» **WHAT IS ASKED**
Recast the entries below, starting at the line containing "The image size is (495, 337)." and ending at the line containing "pos(40,162)", as a two-column CSV with the headers "instruction" and "coordinates", one row per entry, with each value in a single quoted field and line breaks replaced by spaces. Leave the pictures out.

» **INFORMATION PROVIDED**
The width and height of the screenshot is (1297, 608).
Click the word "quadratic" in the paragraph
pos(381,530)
==
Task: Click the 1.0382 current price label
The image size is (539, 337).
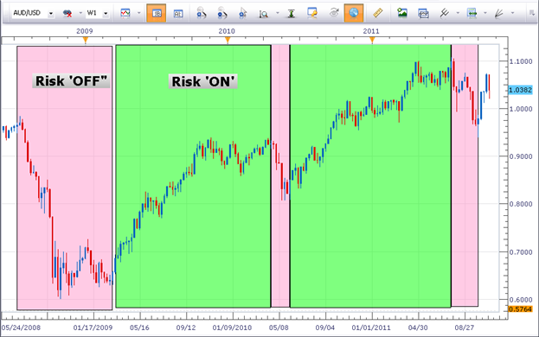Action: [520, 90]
==
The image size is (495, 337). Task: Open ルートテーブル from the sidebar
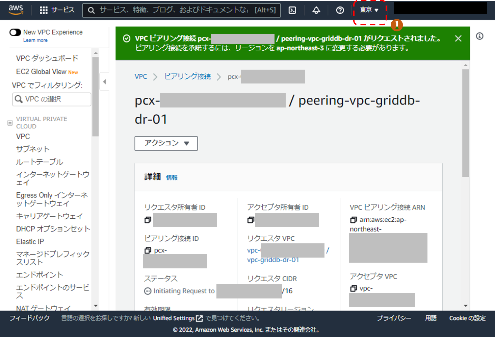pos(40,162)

» **SOLUTION TO THE EXERCISE**
instruction,coordinates
"The image size is (495, 337). Task: Open ルートテーブル from the sidebar","pos(40,162)"